▶ **PROBLEM DETAILS**: Reproduce the listing below word for word, leaving out the pictures.

▶ **DATA RECORDS**:
▬▬▬▬▬▬▬▬▬▬
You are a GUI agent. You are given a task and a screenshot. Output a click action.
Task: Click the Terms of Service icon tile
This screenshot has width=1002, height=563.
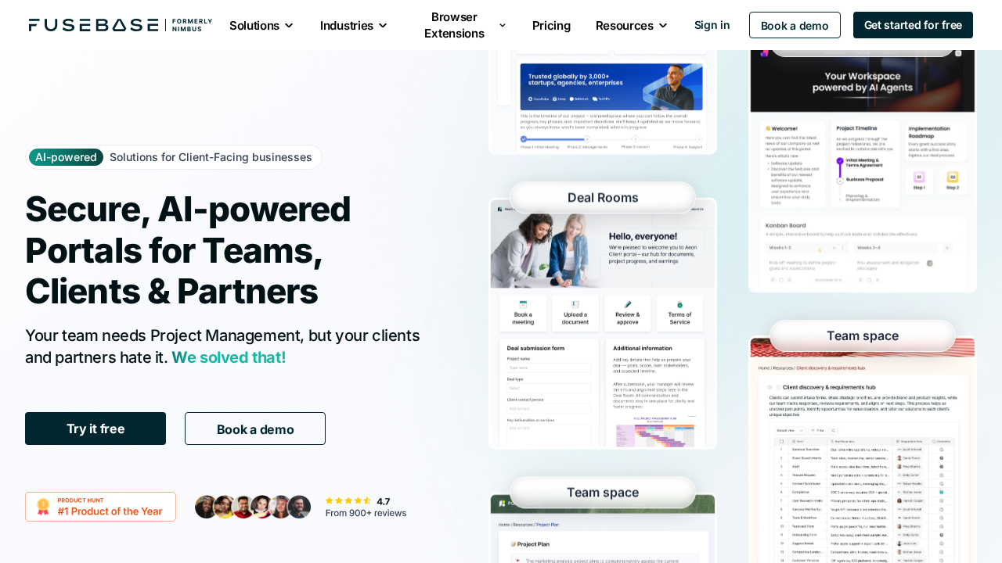[679, 313]
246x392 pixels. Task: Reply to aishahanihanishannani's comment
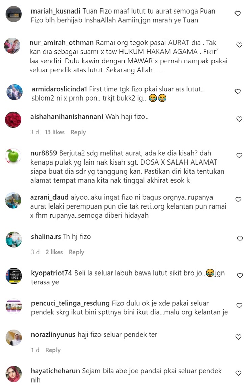(x=78, y=132)
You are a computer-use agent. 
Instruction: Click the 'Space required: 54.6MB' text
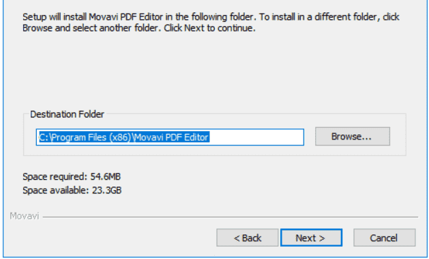72,176
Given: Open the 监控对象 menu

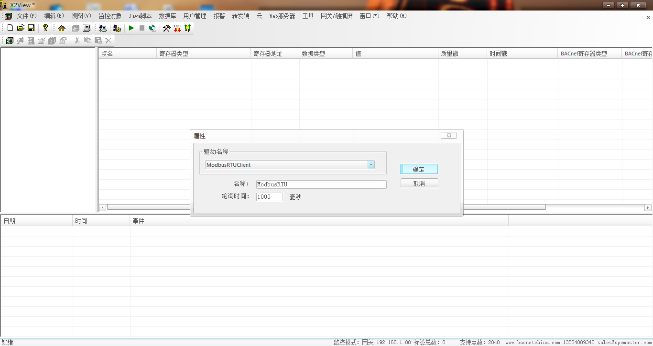Looking at the screenshot, I should (110, 16).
▬▬▬▬▬▬▬▬▬▬
▶ **THE SOLUTION**:
You are a GUI agent. You are given a task and a screenshot. Output a click action.
Task: Click the Terms of Service icon tile
This screenshot has width=1002, height=563.
[679, 313]
246x392 pixels. Task: Reply to aishahanihanishannani's comment
(x=78, y=132)
You are a computer-use agent. 
Instruction: Click the 'Space required: 54.6MB' text
72,176
Given: Open the 监控对象 menu

Looking at the screenshot, I should (110, 16).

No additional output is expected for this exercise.